─── Extracted data ───

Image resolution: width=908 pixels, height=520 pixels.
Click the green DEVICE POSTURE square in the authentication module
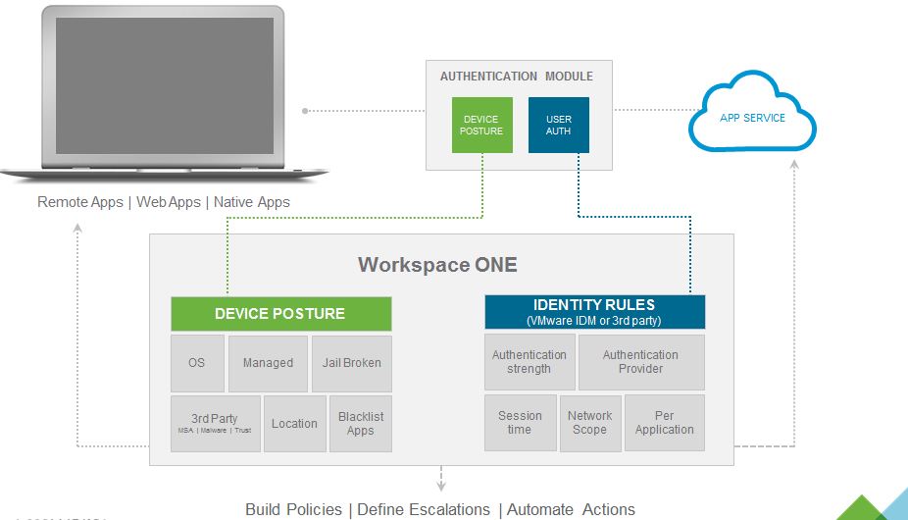481,125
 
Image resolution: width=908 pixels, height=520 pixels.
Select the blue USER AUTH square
558,125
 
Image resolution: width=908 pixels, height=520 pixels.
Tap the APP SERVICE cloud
752,119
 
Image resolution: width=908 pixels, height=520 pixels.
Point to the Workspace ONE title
437,265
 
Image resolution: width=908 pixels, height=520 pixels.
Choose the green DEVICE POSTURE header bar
280,314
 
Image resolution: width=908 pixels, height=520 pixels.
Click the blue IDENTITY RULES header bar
594,312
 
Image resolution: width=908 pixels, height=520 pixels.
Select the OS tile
197,363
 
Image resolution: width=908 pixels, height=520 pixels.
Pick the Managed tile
268,363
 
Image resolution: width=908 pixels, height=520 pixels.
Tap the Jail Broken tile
351,363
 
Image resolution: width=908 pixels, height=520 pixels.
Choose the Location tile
294,424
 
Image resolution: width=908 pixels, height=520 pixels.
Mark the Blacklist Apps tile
360,424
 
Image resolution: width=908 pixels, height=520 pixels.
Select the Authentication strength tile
530,362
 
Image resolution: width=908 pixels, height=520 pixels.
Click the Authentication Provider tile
641,362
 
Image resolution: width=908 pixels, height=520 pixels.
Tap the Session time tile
520,423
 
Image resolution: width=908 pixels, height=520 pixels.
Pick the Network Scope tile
590,423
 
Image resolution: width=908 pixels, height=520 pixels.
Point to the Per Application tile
665,423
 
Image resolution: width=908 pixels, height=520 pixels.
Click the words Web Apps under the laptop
167,202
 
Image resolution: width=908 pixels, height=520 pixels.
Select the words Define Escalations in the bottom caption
424,509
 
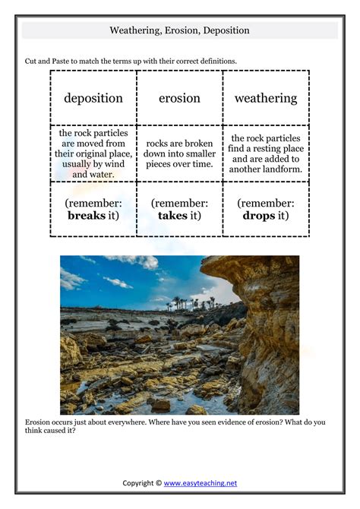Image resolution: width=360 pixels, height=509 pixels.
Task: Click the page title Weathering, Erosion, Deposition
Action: click(x=179, y=30)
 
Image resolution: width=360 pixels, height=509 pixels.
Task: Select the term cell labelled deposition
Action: click(x=93, y=98)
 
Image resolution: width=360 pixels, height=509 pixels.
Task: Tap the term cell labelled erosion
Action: click(x=179, y=98)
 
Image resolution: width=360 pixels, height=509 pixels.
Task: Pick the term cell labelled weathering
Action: click(x=266, y=98)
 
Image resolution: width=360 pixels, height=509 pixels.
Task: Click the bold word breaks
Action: click(x=86, y=215)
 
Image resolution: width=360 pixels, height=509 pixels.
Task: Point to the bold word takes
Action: click(x=172, y=215)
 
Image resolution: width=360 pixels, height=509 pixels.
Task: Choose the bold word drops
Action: click(x=258, y=215)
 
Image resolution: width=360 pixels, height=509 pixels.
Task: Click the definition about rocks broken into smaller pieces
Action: click(x=179, y=153)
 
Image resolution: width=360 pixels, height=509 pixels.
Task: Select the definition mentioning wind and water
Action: click(x=93, y=153)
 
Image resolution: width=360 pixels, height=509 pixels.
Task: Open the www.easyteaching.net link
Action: click(x=201, y=482)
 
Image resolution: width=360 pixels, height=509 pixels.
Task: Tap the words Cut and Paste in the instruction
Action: click(x=48, y=61)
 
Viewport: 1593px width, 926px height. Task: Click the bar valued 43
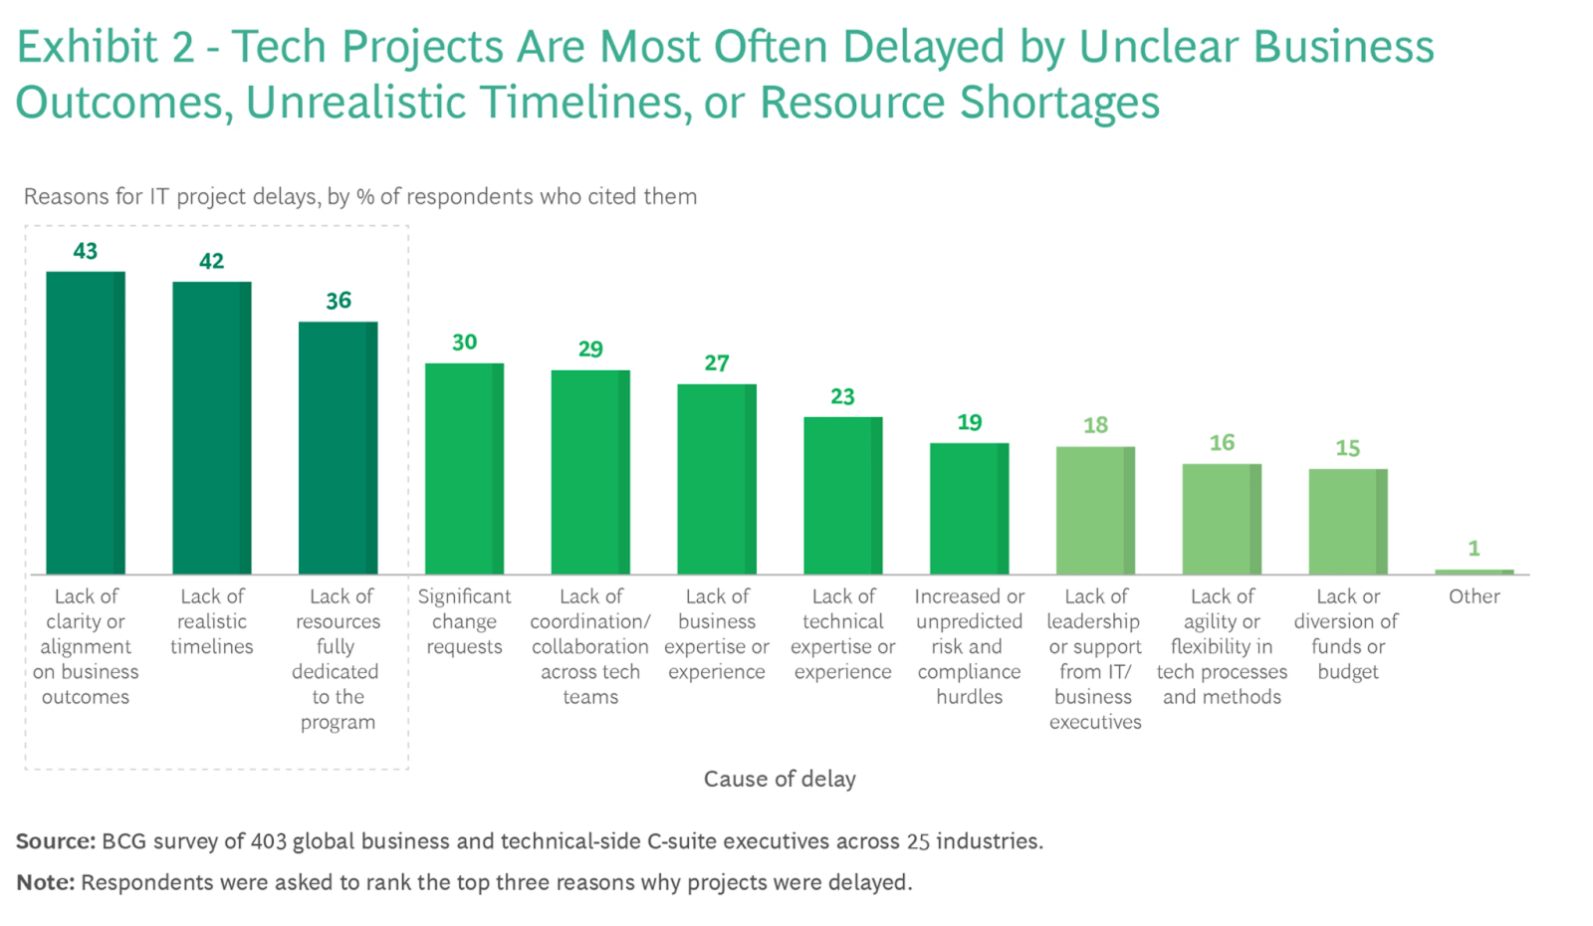tap(86, 423)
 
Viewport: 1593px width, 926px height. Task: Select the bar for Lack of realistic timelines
tap(211, 428)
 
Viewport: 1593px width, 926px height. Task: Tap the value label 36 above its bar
tap(339, 301)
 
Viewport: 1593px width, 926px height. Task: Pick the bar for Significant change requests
tap(464, 468)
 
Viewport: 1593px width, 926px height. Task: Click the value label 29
tap(590, 349)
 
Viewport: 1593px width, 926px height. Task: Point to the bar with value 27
tap(717, 479)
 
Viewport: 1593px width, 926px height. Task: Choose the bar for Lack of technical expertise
tap(842, 495)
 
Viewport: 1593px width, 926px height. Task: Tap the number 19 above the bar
tap(970, 422)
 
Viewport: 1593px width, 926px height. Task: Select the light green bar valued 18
tap(1095, 510)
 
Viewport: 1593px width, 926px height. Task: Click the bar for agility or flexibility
tap(1222, 519)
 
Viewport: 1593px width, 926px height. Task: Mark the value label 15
tap(1348, 448)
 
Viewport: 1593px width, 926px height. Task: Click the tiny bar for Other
tap(1474, 572)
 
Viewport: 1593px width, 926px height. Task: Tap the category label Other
tap(1474, 596)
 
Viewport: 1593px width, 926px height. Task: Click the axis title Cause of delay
tap(780, 779)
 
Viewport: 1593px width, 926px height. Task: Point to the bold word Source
tap(55, 841)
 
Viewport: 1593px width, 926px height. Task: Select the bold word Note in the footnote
tap(44, 882)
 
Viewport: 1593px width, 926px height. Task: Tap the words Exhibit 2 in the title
tap(105, 47)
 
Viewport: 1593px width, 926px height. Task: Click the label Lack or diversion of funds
tap(1347, 633)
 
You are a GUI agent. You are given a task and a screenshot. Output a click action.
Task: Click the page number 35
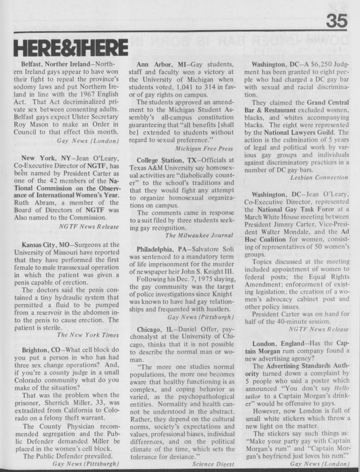click(x=338, y=20)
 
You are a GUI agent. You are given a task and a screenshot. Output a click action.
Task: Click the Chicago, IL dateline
click(x=156, y=329)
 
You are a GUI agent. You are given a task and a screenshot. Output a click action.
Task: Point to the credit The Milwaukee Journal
click(x=199, y=235)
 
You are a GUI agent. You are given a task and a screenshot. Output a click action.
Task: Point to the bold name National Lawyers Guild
click(x=301, y=133)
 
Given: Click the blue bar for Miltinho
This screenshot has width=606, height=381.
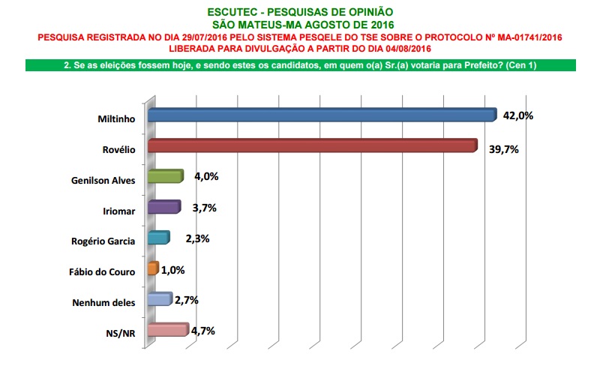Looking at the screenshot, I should tap(322, 115).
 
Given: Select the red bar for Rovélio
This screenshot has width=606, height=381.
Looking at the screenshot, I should tap(312, 146).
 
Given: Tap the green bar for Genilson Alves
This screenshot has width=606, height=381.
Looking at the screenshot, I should tap(165, 176).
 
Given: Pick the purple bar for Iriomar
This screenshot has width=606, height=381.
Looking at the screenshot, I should tap(164, 207).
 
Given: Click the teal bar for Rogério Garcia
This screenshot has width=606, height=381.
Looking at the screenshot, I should tap(158, 238).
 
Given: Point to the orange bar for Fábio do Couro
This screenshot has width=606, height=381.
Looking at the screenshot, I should tap(153, 268).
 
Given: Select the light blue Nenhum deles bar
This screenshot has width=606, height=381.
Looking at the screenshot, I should tap(160, 299).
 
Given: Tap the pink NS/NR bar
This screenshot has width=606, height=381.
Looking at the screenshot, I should tap(167, 330).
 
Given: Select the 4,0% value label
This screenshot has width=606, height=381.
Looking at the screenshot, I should tap(206, 177).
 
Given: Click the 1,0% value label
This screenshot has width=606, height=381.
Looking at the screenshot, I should tap(172, 270).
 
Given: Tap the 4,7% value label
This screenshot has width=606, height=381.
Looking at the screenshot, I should tap(202, 329).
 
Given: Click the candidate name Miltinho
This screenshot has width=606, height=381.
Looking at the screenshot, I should tap(117, 118).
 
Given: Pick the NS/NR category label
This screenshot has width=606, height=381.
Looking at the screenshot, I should tap(123, 334).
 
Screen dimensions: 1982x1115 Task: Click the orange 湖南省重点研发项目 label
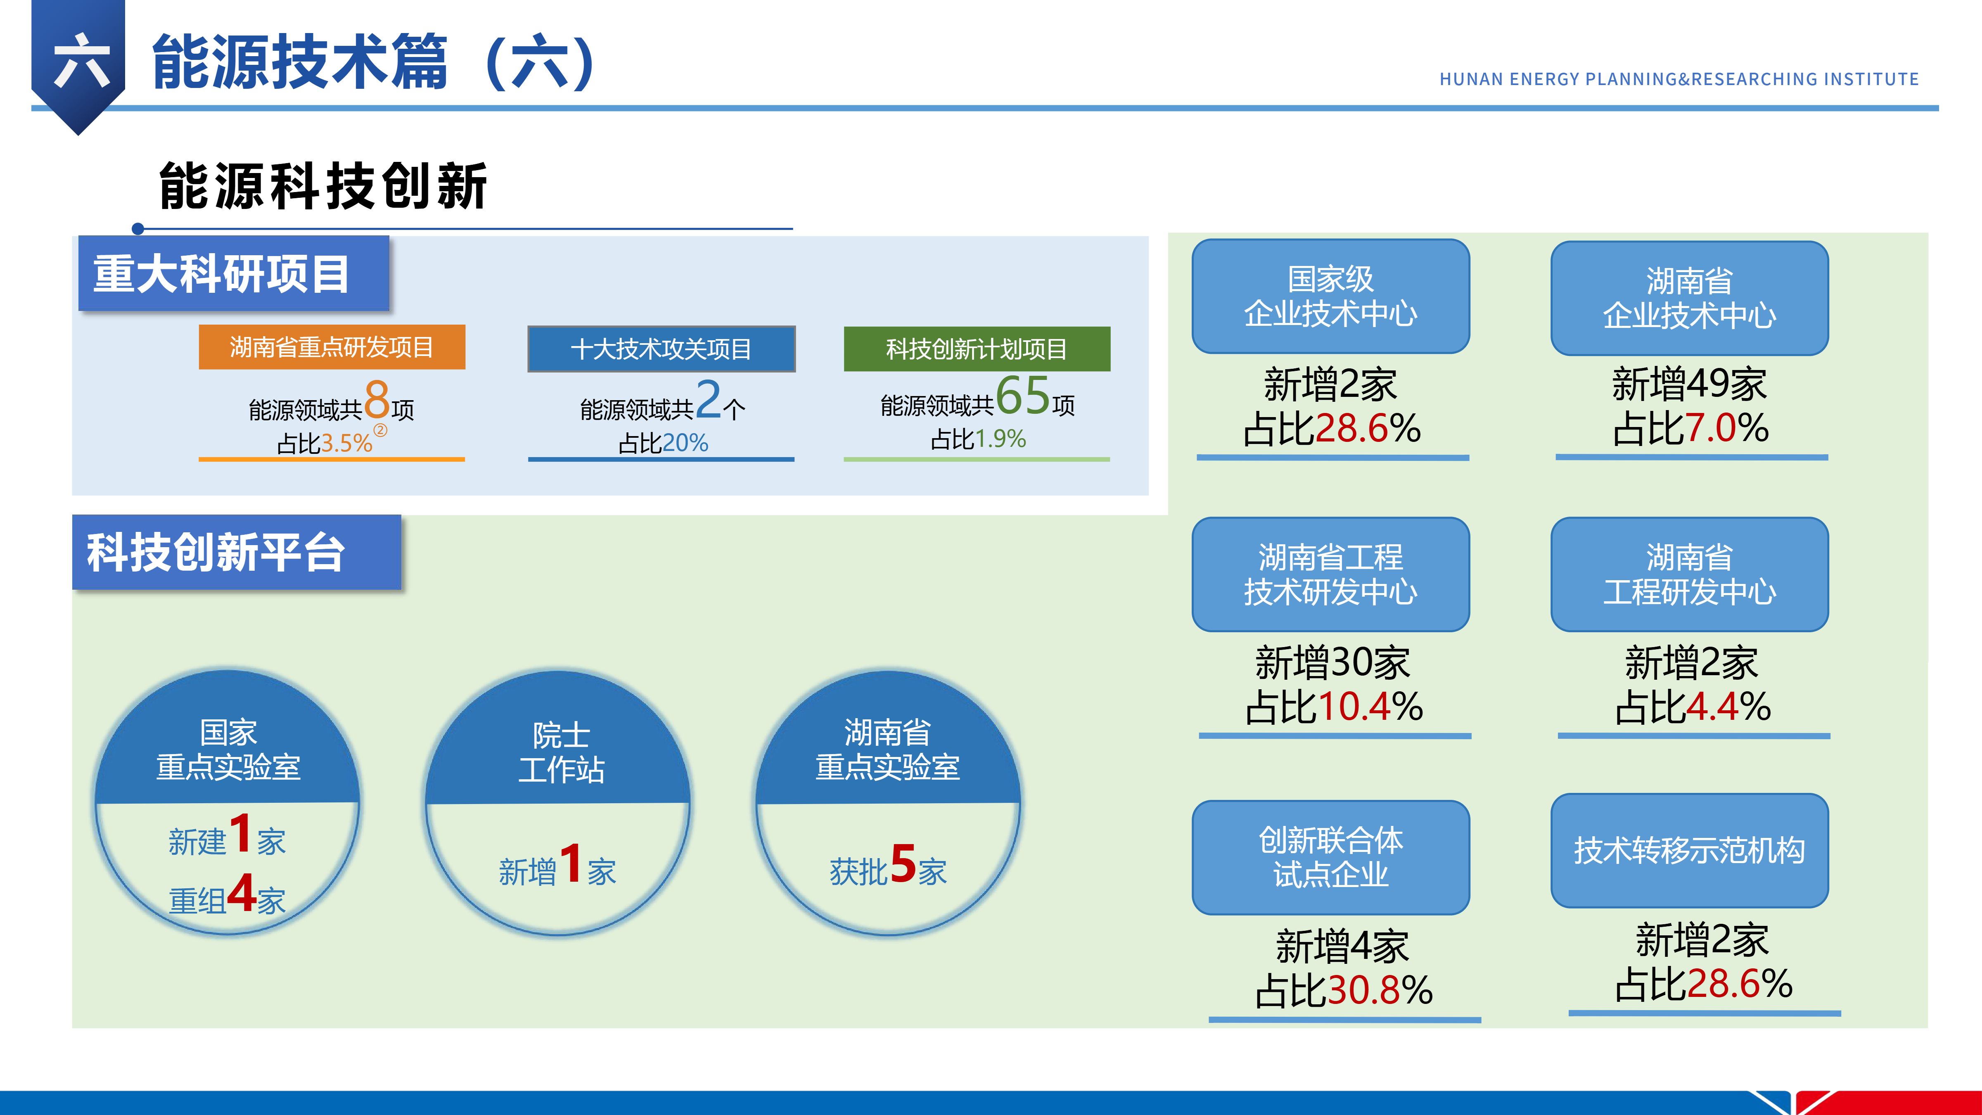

───

Your task —
Write every line of the records above as a JSON list of strings, one string per line, skipping blank lines and omitting the pictures.

Expected output —
[
  "Image resolution: width=908 pixels, height=520 pixels.",
  "Click the green DEVICE POSTURE square in the authentication module",
  "481,125",
  "Image resolution: width=908 pixels, height=520 pixels.",
  "Select the blue USER AUTH square",
  "558,125",
  "Image resolution: width=908 pixels, height=520 pixels.",
  "Tap the APP SERVICE cloud",
  "752,119",
  "Image resolution: width=908 pixels, height=520 pixels.",
  "Point to the Workspace ONE title",
  "437,265",
  "Image resolution: width=908 pixels, height=520 pixels.",
  "Choose the green DEVICE POSTURE header bar",
  "280,314",
  "Image resolution: width=908 pixels, height=520 pixels.",
  "Click the blue IDENTITY RULES header bar",
  "594,312",
  "Image resolution: width=908 pixels, height=520 pixels.",
  "Select the OS tile",
  "197,363",
  "Image resolution: width=908 pixels, height=520 pixels.",
  "Pick the Managed tile",
  "268,363",
  "Image resolution: width=908 pixels, height=520 pixels.",
  "Tap the Jail Broken tile",
  "351,363",
  "Image resolution: width=908 pixels, height=520 pixels.",
  "Choose the Location tile",
  "294,424",
  "Image resolution: width=908 pixels, height=520 pixels.",
  "Mark the Blacklist Apps tile",
  "360,424",
  "Image resolution: width=908 pixels, height=520 pixels.",
  "Select the Authentication strength tile",
  "530,362",
  "Image resolution: width=908 pixels, height=520 pixels.",
  "Click the Authentication Provider tile",
  "641,362",
  "Image resolution: width=908 pixels, height=520 pixels.",
  "Tap the Session time tile",
  "520,423",
  "Image resolution: width=908 pixels, height=520 pixels.",
  "Pick the Network Scope tile",
  "590,423",
  "Image resolution: width=908 pixels, height=520 pixels.",
  "Point to the Per Application tile",
  "665,423",
  "Image resolution: width=908 pixels, height=520 pixels.",
  "Click the words Web Apps under the laptop",
  "167,202",
  "Image resolution: width=908 pixels, height=520 pixels.",
  "Select the words Define Escalations in the bottom caption",
  "424,509",
  "Image resolution: width=360 pixels, height=509 pixels.",
  "Task: Click the page title Weathering, Erosion, Deposition",
  "Action: click(x=179, y=30)",
  "Image resolution: width=360 pixels, height=509 pixels.",
  "Task: Select the term cell labelled deposition",
  "Action: click(x=93, y=98)",
  "Image resolution: width=360 pixels, height=509 pixels.",
  "Task: Tap the term cell labelled erosion",
  "Action: click(x=179, y=98)",
  "Image resolution: width=360 pixels, height=509 pixels.",
  "Task: Pick the term cell labelled weathering",
  "Action: click(x=266, y=98)",
  "Image resolution: width=360 pixels, height=509 pixels.",
  "Task: Click the bold word breaks",
  "Action: click(x=86, y=215)",
  "Image resolution: width=360 pixels, height=509 pixels.",
  "Task: Point to the bold word takes",
  "Action: click(x=172, y=215)",
  "Image resolution: width=360 pixels, height=509 pixels.",
  "Task: Choose the bold word drops",
  "Action: click(x=258, y=215)",
  "Image resolution: width=360 pixels, height=509 pixels.",
  "Task: Click the definition about rocks broken into smaller pieces",
  "Action: click(x=179, y=153)",
  "Image resolution: width=360 pixels, height=509 pixels.",
  "Task: Select the definition mentioning wind and water",
  "Action: click(x=93, y=153)",
  "Image resolution: width=360 pixels, height=509 pixels.",
  "Task: Open the www.easyteaching.net link",
  "Action: click(x=201, y=482)",
  "Image resolution: width=360 pixels, height=509 pixels.",
  "Task: Tap the words Cut and Paste in the instruction",
  "Action: click(x=48, y=61)",
  "Viewport: 1593px width, 926px height. Task: Click the bar valued 43",
  "tap(86, 423)",
  "Viewport: 1593px width, 926px height. Task: Select the bar for Lack of realistic timelines",
  "tap(211, 428)",
  "Viewport: 1593px width, 926px height. Task: Tap the value label 36 above its bar",
  "tap(339, 301)",
  "Viewport: 1593px width, 926px height. Task: Pick the bar for Significant change requests",
  "tap(464, 468)",
  "Viewport: 1593px width, 926px height. Task: Click the value label 29",
  "tap(590, 349)",
  "Viewport: 1593px width, 926px height. Task: Point to the bar with value 27",
  "tap(717, 479)",
  "Viewport: 1593px width, 926px height. Task: Choose the bar for Lack of technical expertise",
  "tap(842, 495)",
  "Viewport: 1593px width, 926px height. Task: Tap the number 19 above the bar",
  "tap(970, 422)",
  "Viewport: 1593px width, 926px height. Task: Select the light green bar valued 18",
  "tap(1095, 510)",
  "Viewport: 1593px width, 926px height. Task: Click the bar for agility or flexibility",
  "tap(1222, 519)",
  "Viewport: 1593px width, 926px height. Task: Mark the value label 15",
  "tap(1348, 448)",
  "Viewport: 1593px width, 926px height. Task: Click the tiny bar for Other",
  "tap(1474, 572)",
  "Viewport: 1593px width, 926px height. Task: Tap the category label Other",
  "tap(1474, 596)",
  "Viewport: 1593px width, 926px height. Task: Click the axis title Cause of delay",
  "tap(780, 779)",
  "Viewport: 1593px width, 926px height. Task: Point to the bold word Source",
  "tap(55, 841)",
  "Viewport: 1593px width, 926px height. Task: Select the bold word Note in the footnote",
  "tap(44, 882)",
  "Viewport: 1593px width, 926px height. Task: Tap the words Exhibit 2 in the title",
  "tap(105, 47)",
  "Viewport: 1593px width, 926px height. Task: Click the label Lack or diversion of funds",
  "tap(1347, 633)",
  "You are a GUI agent. You are given a task and a screenshot. Output a click action.",
  "Task: Click the page number 35",
  "click(x=338, y=20)",
  "You are a GUI agent. You are given a task and a screenshot. Output a click action.",
  "Task: Click the Chicago, IL dateline",
  "click(x=156, y=329)",
  "You are a GUI agent. You are given a task and a screenshot. Output a click action.",
  "Task: Point to the credit The Milwaukee Journal",
  "click(x=199, y=235)",
  "You are a GUI agent. You are given a task and a screenshot. Output a click action.",
  "Task: Point to the bold name National Lawyers Guild",
  "click(x=301, y=133)",
  "Given: Click the blue bar for Miltinho",
  "This screenshot has width=606, height=381.",
  "Looking at the screenshot, I should tap(322, 115).",
  "Given: Select the red bar for Rovélio",
  "This screenshot has width=606, height=381.",
  "Looking at the screenshot, I should tap(312, 146).",
  "Given: Tap the green bar for Genilson Alves",
  "This screenshot has width=606, height=381.",
  "Looking at the screenshot, I should tap(165, 176).",
  "Given: Pick the purple bar for Iriomar",
  "This screenshot has width=606, height=381.",
  "Looking at the screenshot, I should tap(164, 207).",
  "Given: Click the teal bar for Rogério Garcia",
  "This screenshot has width=606, height=381.",
  "Looking at the screenshot, I should tap(158, 238).",
  "Given: Point to the orange bar for Fábio do Couro",
  "This screenshot has width=606, height=381.",
  "Looking at the screenshot, I should tap(153, 268).",
  "Given: Select the light blue Nenhum deles bar",
  "This screenshot has width=606, height=381.",
  "Looking at the screenshot, I should tap(160, 299).",
  "Given: Tap the pink NS/NR bar",
  "This screenshot has width=606, height=381.",
  "Looking at the screenshot, I should tap(167, 330).",
  "Given: Select the 4,0% value label",
  "This screenshot has width=606, height=381.",
  "Looking at the screenshot, I should tap(206, 177).",
  "Given: Click the 1,0% value label",
  "This screenshot has width=606, height=381.",
  "Looking at the screenshot, I should tap(172, 270).",
  "Given: Tap the 4,7% value label",
  "This screenshot has width=606, height=381.",
  "Looking at the screenshot, I should tap(202, 329).",
  "Given: Click the candidate name Miltinho",
  "This screenshot has width=606, height=381.",
  "Looking at the screenshot, I should tap(117, 118).",
  "Given: Pick the NS/NR category label",
  "This screenshot has width=606, height=381.",
  "Looking at the screenshot, I should tap(123, 334).",
  "Screen dimensions: 1982x1115 Task: Click the orange 湖南省重点研发项目 label"
]